Se vi capita di fare una gita nel Sulcis Iglesiente, allora non dovete mancare di fare tappa a Sant’Antioco. La città, che sorge sull’omonima isola, ha una storia antichissima e di sicuro interesse per chi ama essere avvolto dall’aura sprigionata dal passato che si compenetra con il presente.
La bellezza di questo luogo cattura gli occhi del visitatore già mentre attraversa lo stretto istmo, realizzato dall’uomo in epoca antica, forse addirittura punica, che separa l’isola dalla terraferma. La città moderna sorge sull’antica città fenicia prima, punica e romana poi. Il sito ha avuto continuità di vita sino ad oggi ed è interessante vedere come l’antica necropoli punica fu riutilizzata in parte in epoca cristiana sia come luogo dei morti, come catacomba, sia come luogo dei vivi. Infatti, al di sotto della chiesa del santo patrono dell’isola, da cui essa prende il nome, in una delle tante tombe Antioco stabilì la propria dimora.
Vi lascio immaginare la durezza della vita affrontata dal santo, non solo per essersi ritirato in un luogo dove la luce del sole non giungeva mai, ma anche perché aveva come giaciglio la nuda pietra, per giunta umida. Se vi inoltrate nella cripta, sentirete per primo un forte odore di muffa, poi il gelo si insinuerà nelle vostre membra, facendovi in breve battere i denti. Questo per lo meno è ciò che è capitato a me, quando ho visitato questi luoghi in pieno inverno. Inevitabilmente ho pensato a cosa avesse patito quell’uomo, per sua stessa volontà, vestito di un solo abito ed in grado di sopravvivere solo grazie alla generosità dei fedeli che spesso gli facevano visita. Se vi interessa la storia di Antioco, una guida sarà più che lieta di illustrarvi ogni episodio della sua esistenza.
Per quanto riguarda l’abitato antico, esso, come dicevo prima, si sviluppa sotto la città moderna. Ciò implica un’oggettiva impossibilità, per chi si occupa del passato, di compiere i necessari studi. Nonostante questo disagio, l’isola offre tantissimi spunti interessanti per il visitatore. Se, infatti, molto è destinato a rimanere celato sotto le fondamenta delle case moderne, altrettanto si trova invece alla luce del sole. A partire dal tratto di strada romana, ora sommerso dalle acque, che riemerge ogni qual volta la marea si abbassa, e dal ponte romano, visibile quando percorrete l’istmo.
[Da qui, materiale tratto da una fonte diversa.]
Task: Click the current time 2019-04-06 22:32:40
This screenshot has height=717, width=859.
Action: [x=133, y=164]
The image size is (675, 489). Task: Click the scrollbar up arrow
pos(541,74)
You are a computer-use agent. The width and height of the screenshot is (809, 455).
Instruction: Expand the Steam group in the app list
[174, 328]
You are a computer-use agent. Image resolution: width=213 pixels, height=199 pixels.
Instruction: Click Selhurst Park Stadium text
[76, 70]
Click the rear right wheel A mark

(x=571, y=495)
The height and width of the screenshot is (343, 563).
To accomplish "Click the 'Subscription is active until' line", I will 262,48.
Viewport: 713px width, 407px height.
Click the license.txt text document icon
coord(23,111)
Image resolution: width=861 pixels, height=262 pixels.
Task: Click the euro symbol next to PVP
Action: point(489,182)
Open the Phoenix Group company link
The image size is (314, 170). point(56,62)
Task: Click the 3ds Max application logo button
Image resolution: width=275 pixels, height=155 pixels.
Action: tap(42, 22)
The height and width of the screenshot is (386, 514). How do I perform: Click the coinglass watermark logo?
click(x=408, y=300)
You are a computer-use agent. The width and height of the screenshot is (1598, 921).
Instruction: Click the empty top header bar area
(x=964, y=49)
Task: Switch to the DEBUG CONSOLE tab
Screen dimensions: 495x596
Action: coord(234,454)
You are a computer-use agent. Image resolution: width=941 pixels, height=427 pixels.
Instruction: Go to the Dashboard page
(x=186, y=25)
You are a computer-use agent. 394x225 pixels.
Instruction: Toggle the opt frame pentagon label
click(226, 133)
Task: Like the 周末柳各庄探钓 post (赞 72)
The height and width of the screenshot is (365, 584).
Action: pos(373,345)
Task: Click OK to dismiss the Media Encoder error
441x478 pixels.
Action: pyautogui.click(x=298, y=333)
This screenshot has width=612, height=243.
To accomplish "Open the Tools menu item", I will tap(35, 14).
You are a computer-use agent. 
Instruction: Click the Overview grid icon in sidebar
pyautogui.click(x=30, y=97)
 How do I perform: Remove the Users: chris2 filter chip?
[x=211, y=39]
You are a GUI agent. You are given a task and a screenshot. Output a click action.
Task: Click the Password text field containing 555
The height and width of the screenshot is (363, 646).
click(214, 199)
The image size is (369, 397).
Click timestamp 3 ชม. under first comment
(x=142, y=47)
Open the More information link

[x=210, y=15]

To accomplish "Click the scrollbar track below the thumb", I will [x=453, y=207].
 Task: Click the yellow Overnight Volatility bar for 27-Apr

Nella parte nord della cittadina potrete trovare diversi siti di interesse storico, sia antico che recente. Prima di tutto il tophet, luogo in cui venivano deposti i resti incinerati di bambini morti in tenera età. La funzione del tophet veniva spiegata, sino a qualche anno fa, come luogo deputato ad accogliere le spoglie dei bambini sacrificati a Baal Ammon. Questa concezione è stata rivista e oggi si ritiene che in realtà il tophet altro non sia se non un cimitero di bambini, ancora troppo piccoli per essere considerati membri della cittadinanza a tutti gli effetti. Pensate che le urne in ceramica, in cui le ceneri venivano raccolte, possono contenere resti sia di feti che di bimbi sino a 4 o 5 anni d’età.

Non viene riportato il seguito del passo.